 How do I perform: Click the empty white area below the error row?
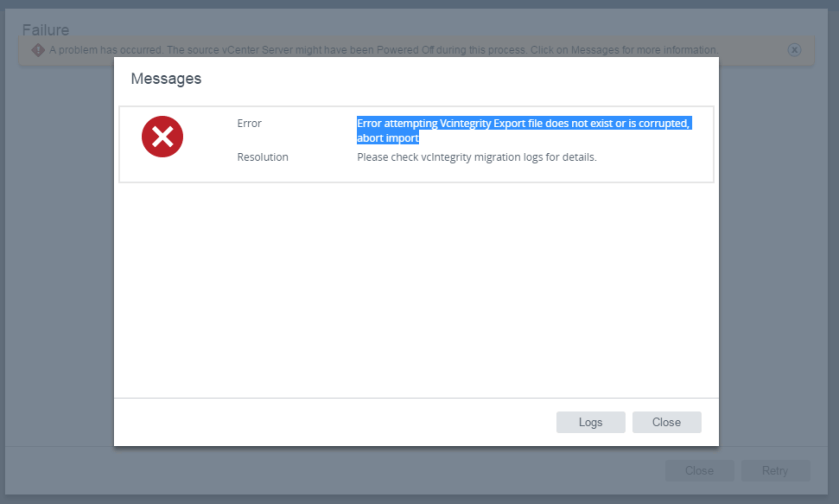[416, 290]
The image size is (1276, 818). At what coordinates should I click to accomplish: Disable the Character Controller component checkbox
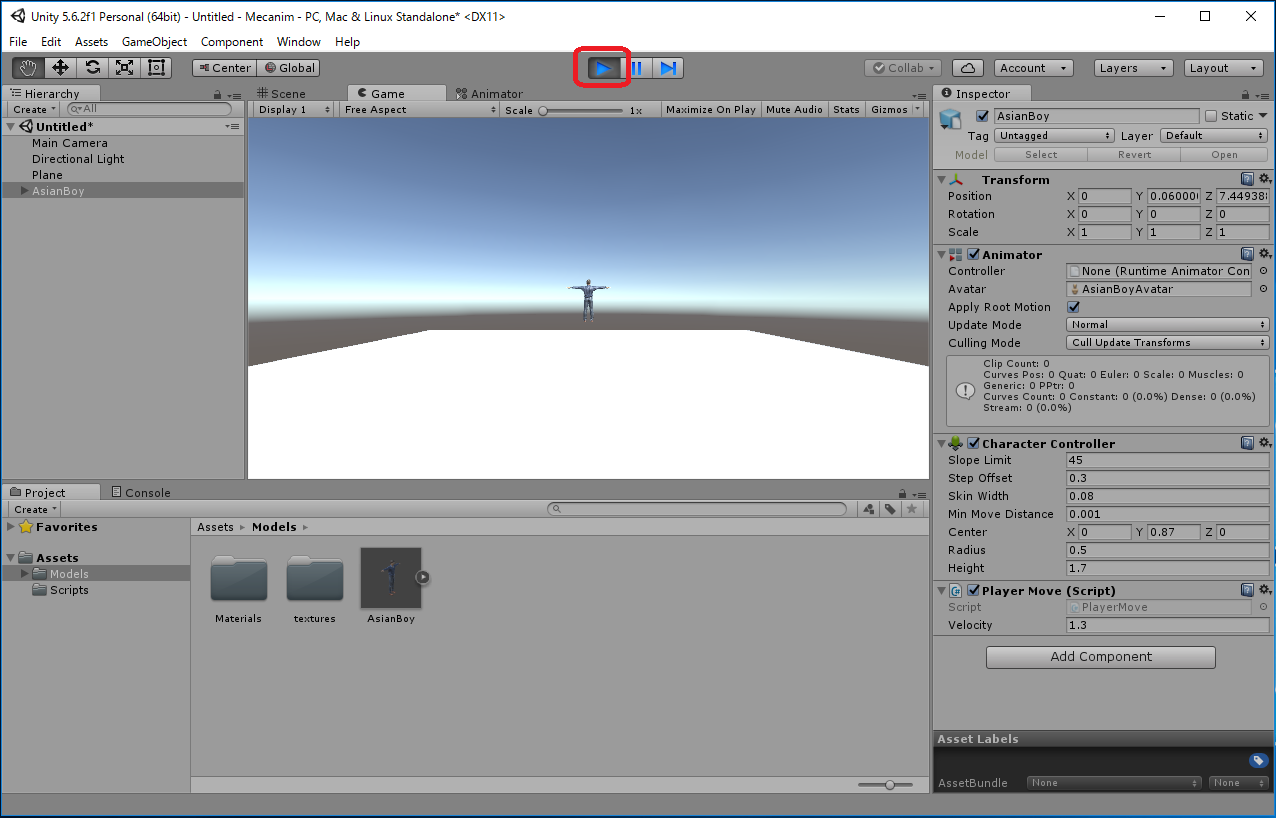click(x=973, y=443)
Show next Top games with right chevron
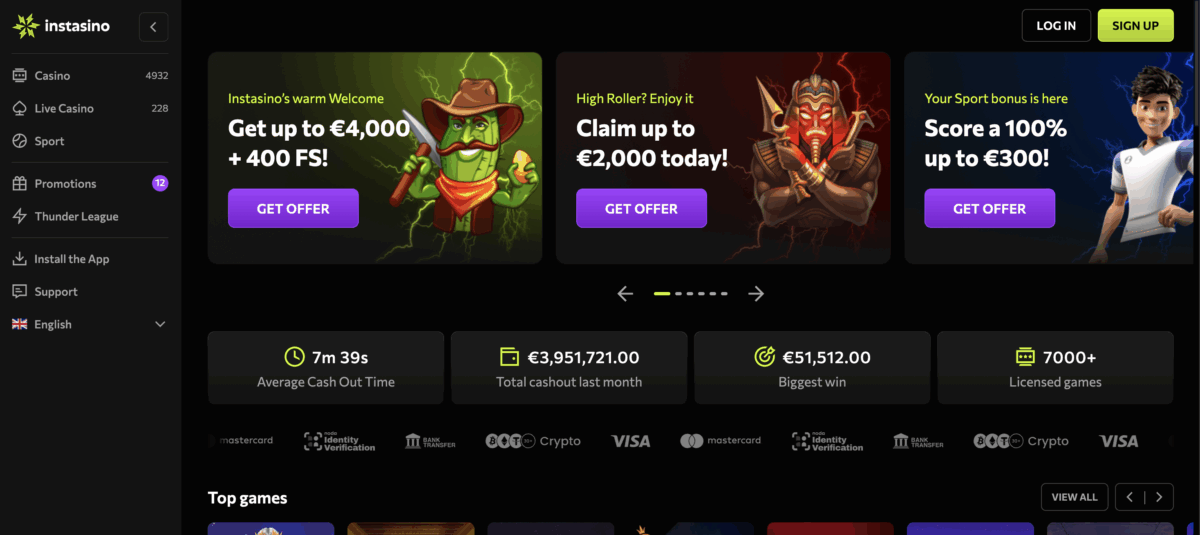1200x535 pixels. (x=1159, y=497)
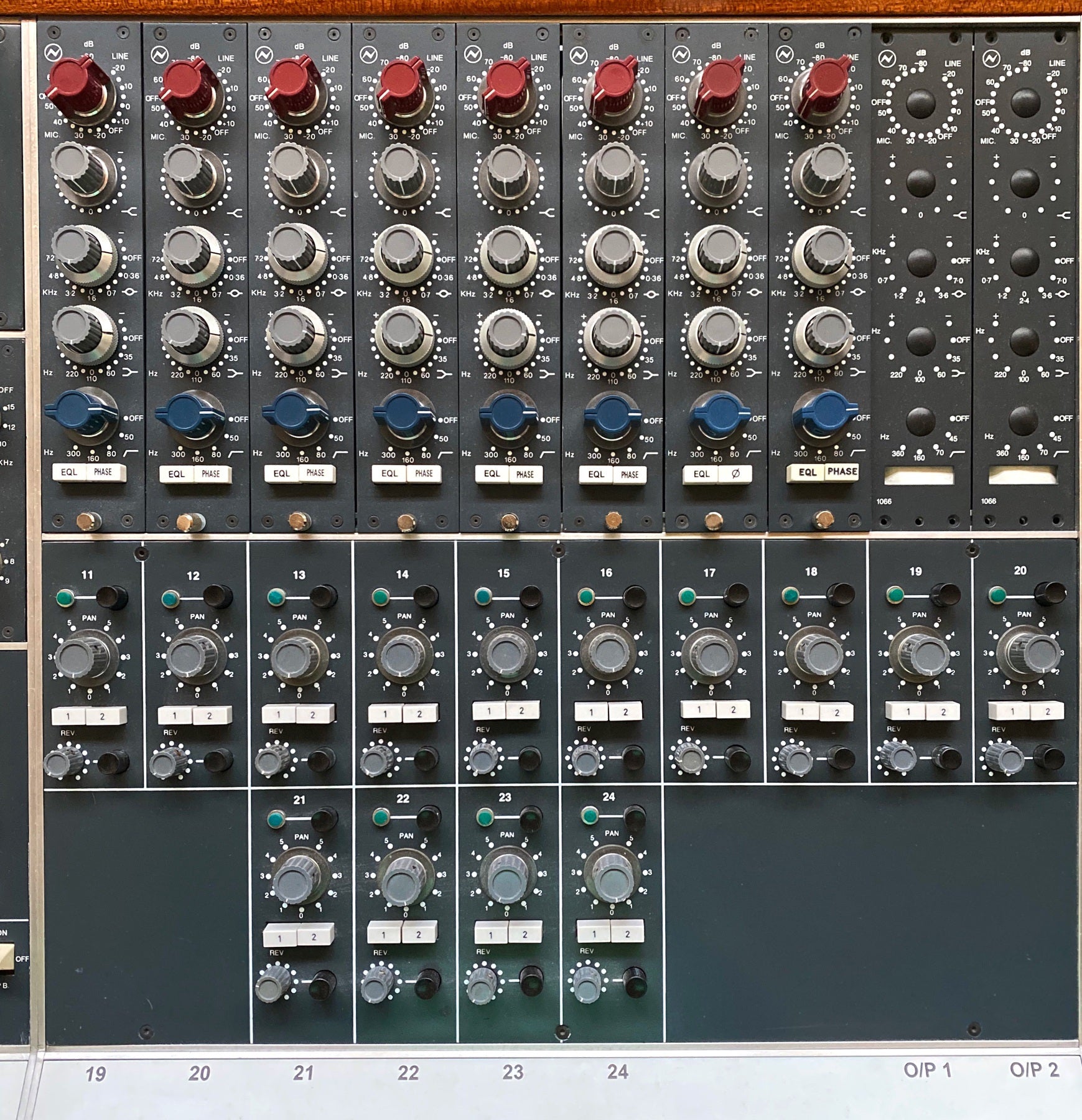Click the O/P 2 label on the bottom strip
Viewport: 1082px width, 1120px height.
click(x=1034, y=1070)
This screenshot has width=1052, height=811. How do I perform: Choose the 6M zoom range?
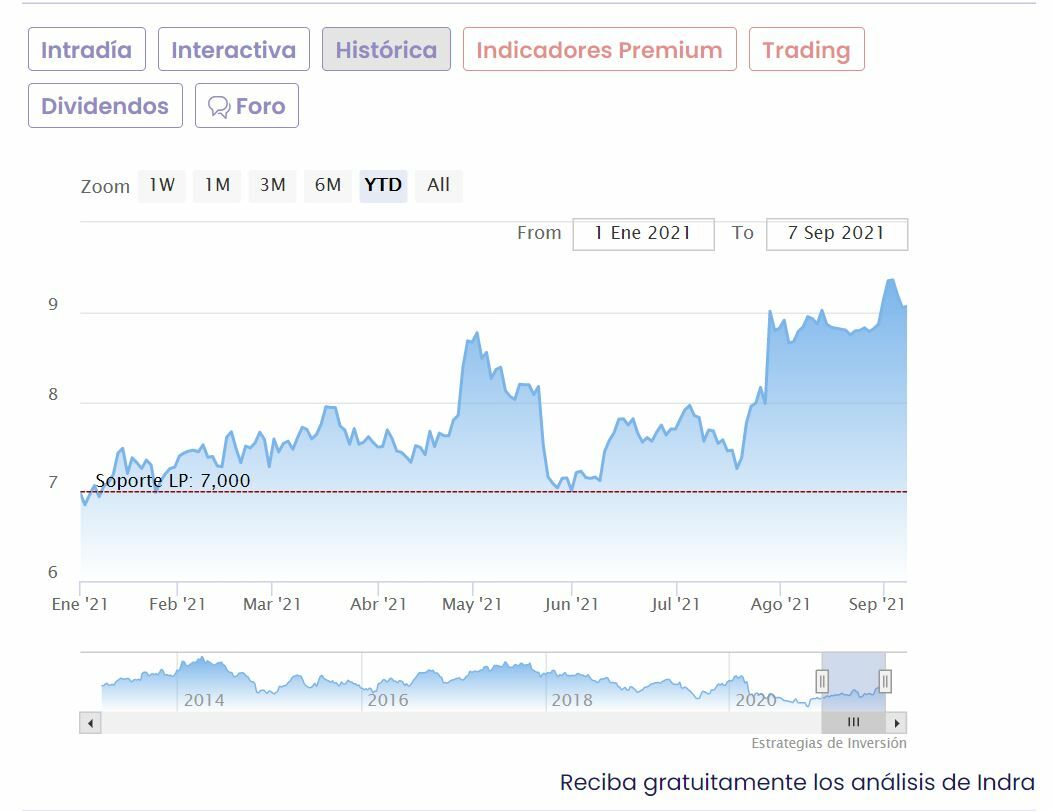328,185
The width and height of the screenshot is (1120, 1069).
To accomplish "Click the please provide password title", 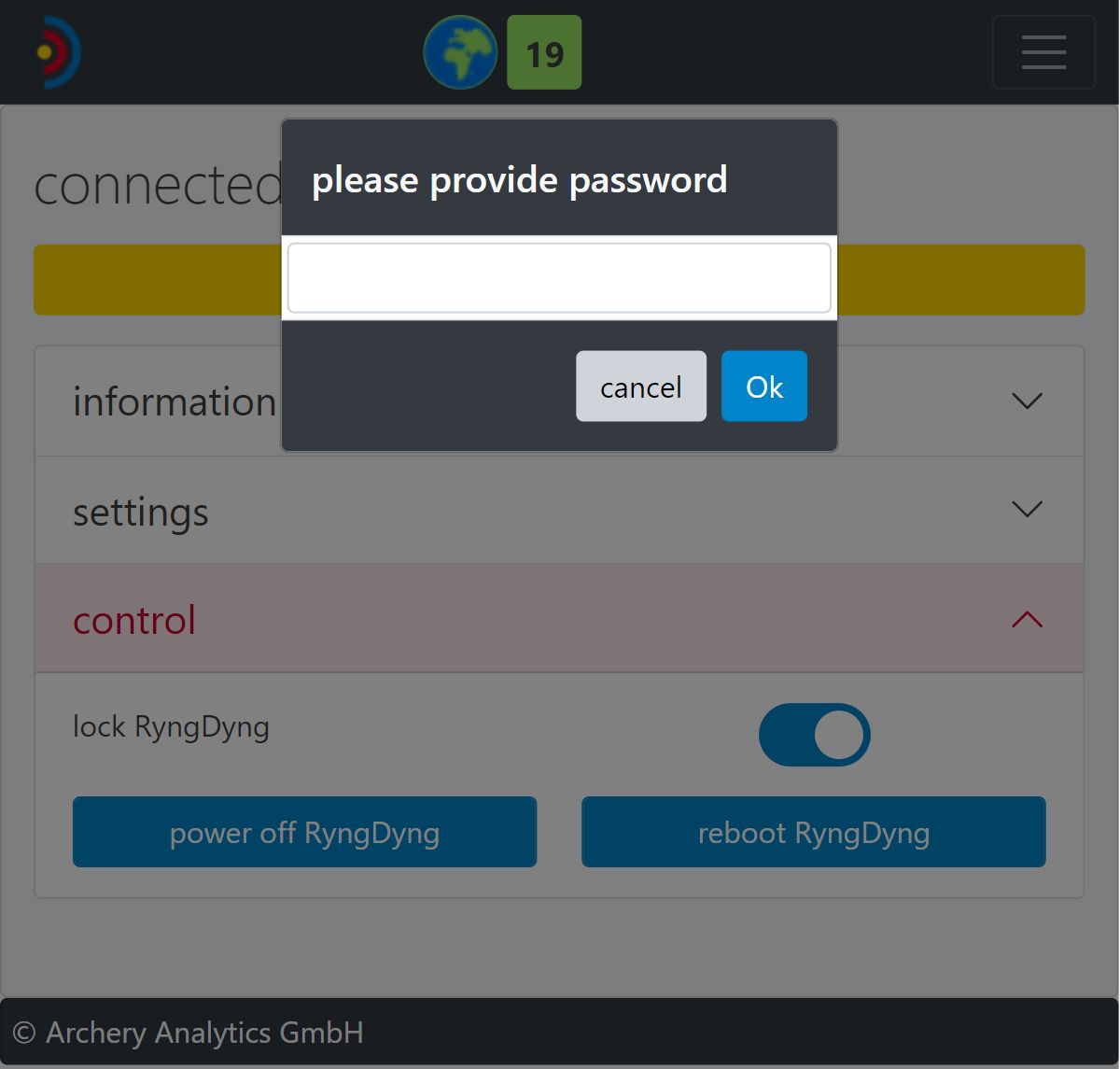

• [What the task requires]
Give back the full data exactly as it reads, but drop the pictures.

• [Result of this task]
 How do I perform: Click the empty white area below the error row?
[416, 290]
The image size is (1276, 818). At what coordinates should I click to accomplish: Disable the Character Controller component checkbox
click(x=973, y=443)
Show next Top games with right chevron
1200x535 pixels. (x=1159, y=497)
Click the O/P 2 label on the bottom strip
Viewport: 1082px width, 1120px height.
click(x=1034, y=1070)
This screenshot has width=1052, height=811. How do I perform: Choose the 6M zoom range?
328,185
The width and height of the screenshot is (1120, 1069).
To accomplish "Click the please provide password title", 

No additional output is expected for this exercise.